Marta Vasyuta is a regular 20-year-old Ukrainian.
And like many people of her age she’s on TikTok.
Until last week she had a few hundred followers on the video-sharing app. She posted videos from nights out, and lip-synced to her favourite music.
When Russia invaded Ukraine, she happened to be in the UK visiting friends she’d met at university.
She watched in horror at reports of Russian bombs falling on Kyiv.
What she did next turned Marta into a TikTok influencer – almost overnight.
Since 23 February, the videos she’s posted from the conflict in Ukraine have garnered tens of millions of views. For many people on TikTok, and in particular younger people, she’s become a key curator of news on the ground in Ukraine.
“I just want people to understand that Ukraine is not only a problem of Ukrainians, it’s everyone’s problem,” she says.
Marta speaks fluent Ukrainian, Russian and English.
As soon as she heard about the invasion, she began to scroll though Ukrainian channels on the Telegram messaging app. Telegram is hugely popular in Ukraine.
People in Ukraine were uploading videos on to these channels. Marta trawled through and began to save them.
“My phone is completely filled with all the videos, all the news I found,” she says.
She then went about trying to verify the videos, looking at the related comments. “I could see that people were saying that this was true, that this is what was going on right now.”
She began to post the videos on to TikTok and then fell asleep.
“In the morning I woke and I checked my TikTok and they already had nine million views,” she says.
Sam Gregory is the programme director of Witness, and looks at how social media is used during humanitarian crises. He says that TikTok’s algorithm is aggressively topic-based.

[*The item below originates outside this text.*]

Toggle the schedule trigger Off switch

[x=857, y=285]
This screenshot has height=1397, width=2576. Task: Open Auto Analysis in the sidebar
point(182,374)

“Content is served up to you based on your interests, not your feed,” he says.
“So if you start to show interest in Ukraine, you’re going to get shown more content that is either from Ukraine or talking about Ukraine”.
It’s helped people like Marta to become TikTok influencers, almost overnight. Her videos have had more than 17 million likes and she now has 200,000 followers.
She reads the numbers from her phone, still in disbelief, “saying those numbers I just can’t comprehend it”.
Experts, however, warn that although TikTok can be a good place to find videos from the ground, disinformation is also rife on the platform.
Marta admits that trying to verify content can be difficult. Even if a video is from Ukraine, and people are speaking Ukrainian, videos may still be from the long conflict in the east of the country that began in 2014. And she admits she is not an expert at verifying videos.
Some of the videos she has shared have been confirmed by news outlets as genuine, including the BBC.
But even so, she believes that some people would rather get their news from social media sources like her than from the traditional news outlets.
“Some people don’t trust even professional journalists, even verified sources,” she says.
For her, being a regular young woman from Ukraine, makes her relatable to a wider audience.
“That makes them trust me more, to trust my videos more,” she says.
Marta has family in Ukraine and is worried about their safety. But by propagating these videos she believes she is helping the world, and particularly younger audiences, to see what is truly happening on the ground.
Given that she is now stuck in the UK, TikTok is her way of doing something.